Let’s begin by installing some needed tools.
Install node.js
$ cd ~
$ curl -sL https://deb.nodesource.com/setup_4.x | sudo -E bash -
$ sudo apt-get install -y nodejs build-essential
$ npm --version
Install Grunt
$ sudo npm install -g grunt-cli
$ sudo npm install grunt
Now, in order to do anything useful we must install NodeJS modules for the tasks we envision to use Grunt for. For instance, if we are using LESS, a good starting point would be a module for automatic compilation of LESS stylesheets to plain CSS every time the .less
file is saved.
These NodeJS modules (essentially Grunt plugins) will be catalogued after their installation by npm
, the NodeJS package manager (comes with NodeJS by default these days), in a file named package.json
inside the root of our project. Let’s move to that directory and create this file, with the following contents:
{
"name": "my-project-name",
"version": "0.1.0",
"devDependencies": {
"grunt": "~0.4.5"
}
}
Perusing the popular Node plugins, we need to locate something to monitor our .less
files for changes and then automatically compile them to .css
. The following seem up to the task:
- grunt-contrib-less seems appropriate for compiling less using Grunt.
- grunt-contrib-watch ditto for watching over our files using Grunt.
Intuitively, we also need to install the actual LESS compiler, lessc
. Let’s start with that:
$ sudo npm install -g less
$ lessc --version
Next, installation of the two Grunt plugins we located earlier:
$ npm install grunt-contrib-less --save-dev
$ npm install grunt-contrib-watch --save-dev
The --save-dev
parameter captures our dependency on this plugin in package.json
. Here is what it looks like after installing the plugins:
{
"name": "my-project-name",
"version": "0.1.0",
"devDependencies": {
"grunt": "~0.4.5",
"grunt-contrib-less": "~1.1.0",
"grunt-contrib-watch": "~0.6.1"
}
}
Commit package.json
in git along with your other files. When starting afresh, say on a new development VM, installing all your plugins is only one npm install
away, executed inside your project’s root directory.

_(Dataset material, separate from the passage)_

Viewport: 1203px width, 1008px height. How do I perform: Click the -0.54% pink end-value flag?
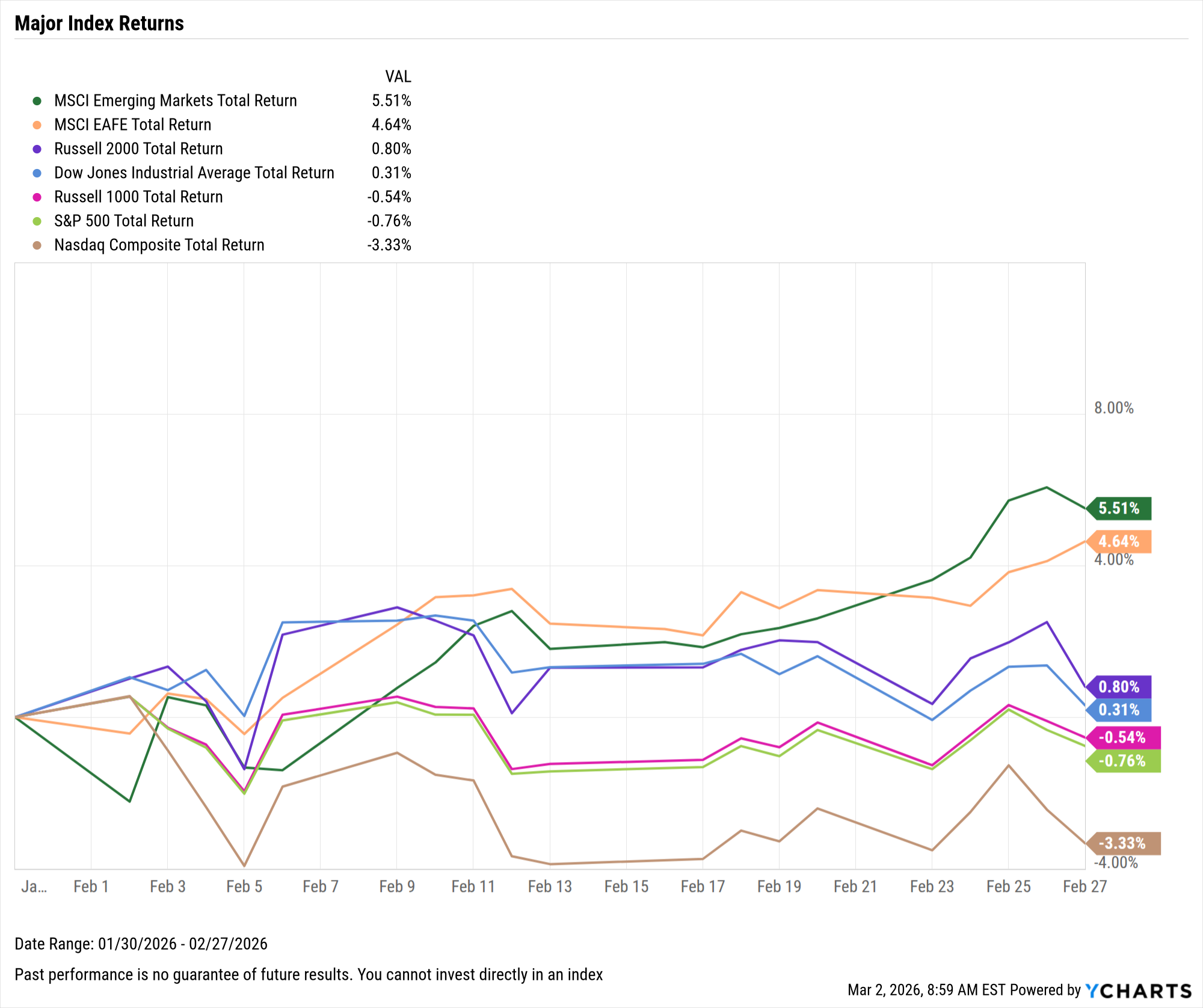(x=1124, y=737)
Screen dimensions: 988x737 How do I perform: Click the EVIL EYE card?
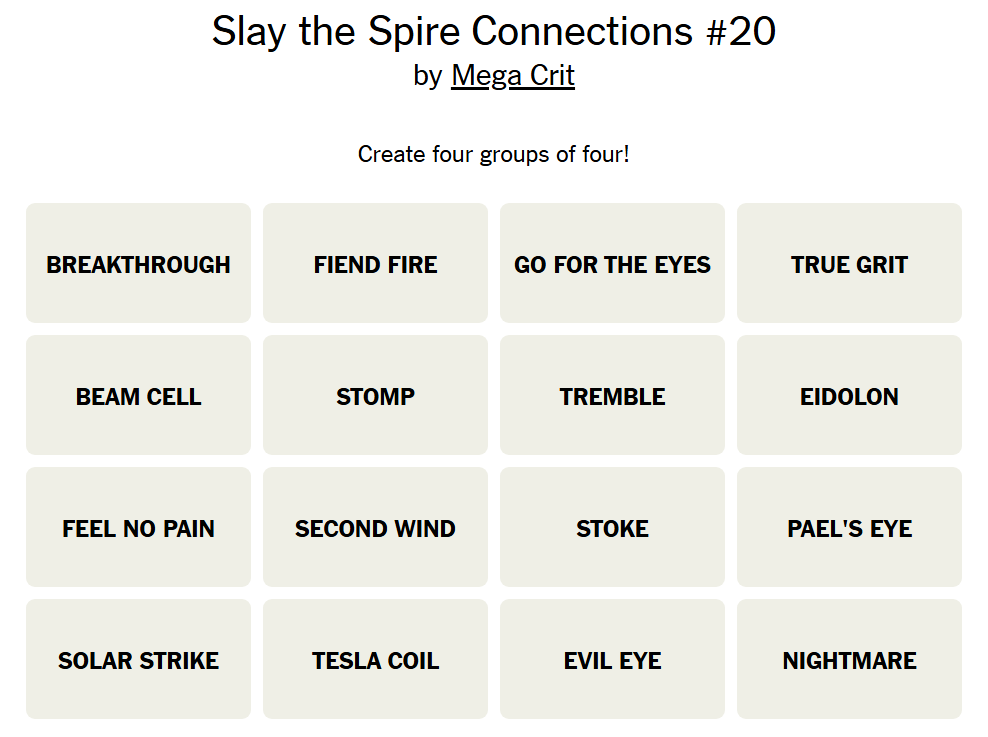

Now let’s move on to Gruntfile.js
, the actual configuration of Grunt. First, create it:
module.exports = function(grunt) {
grunt.initConfig({
// named tasks will go here
});
grunt.loadNpmTasks('grunt-contrib-less');
grunt.loadNpmTasks('grunt-contrib-watch');
// the default task can be run just by typing "grunt" on the command line
grunt.registerTask('default', ['watch']);
};
Okay, now we’ll configure our two tasks, watch
and less
. Remember, these will be placed in Gruntfile.js
at the appropriate section as indicated by my comment. First, less
:
less: {
options: {
compress: true,
yuicompress: true,
optimization: 2
},
files: {
"assets/public/result.css": "assets/private/css/source.less"
}
}
This is a very simple task, which when run will simply compile source.less
into result.css
.
We’ll use the second task, watch
, to invoke less
when the any .css
or .less
files change within the specified monitored directory:
watch: {
styles: {
options: {
spawn: false
},
files: [ "assets/public/css/*.css", "assets/public/css/*.less"],
tasks: [ "less" ]
}
}
It’s quite simple, isn’t it? Here is the completed Gruntfile.js
in all its glory:
module.exports = function(grunt) {
grunt.initConfig({
less: {
options: {
compress: true,
yuicompress: true,
optimization: 2
},
files: {
"assets/public/result.css": "assets/private/css/source.less"
}
},
watch: {
styles: {
options: {
spawn: false,
event: ["added", "deleted", "changed"]
},
files: [ "assets/public/css/*.css", "assets/public/css/*.less"],
tasks: [ "less" ]
}
}
});
grunt.loadNpmTasks("grunt-contrib-less");
grunt.loadNpmTasks("grunt-contrib-watch");
// the default task can be run just by typing "grunt" on the command line
grunt.registerTask("default", ["watch"]);
};
Expanding on this very basic example should not be too difficult. Start slowly, focus on one task at a time and progressively automate away all your grunt work.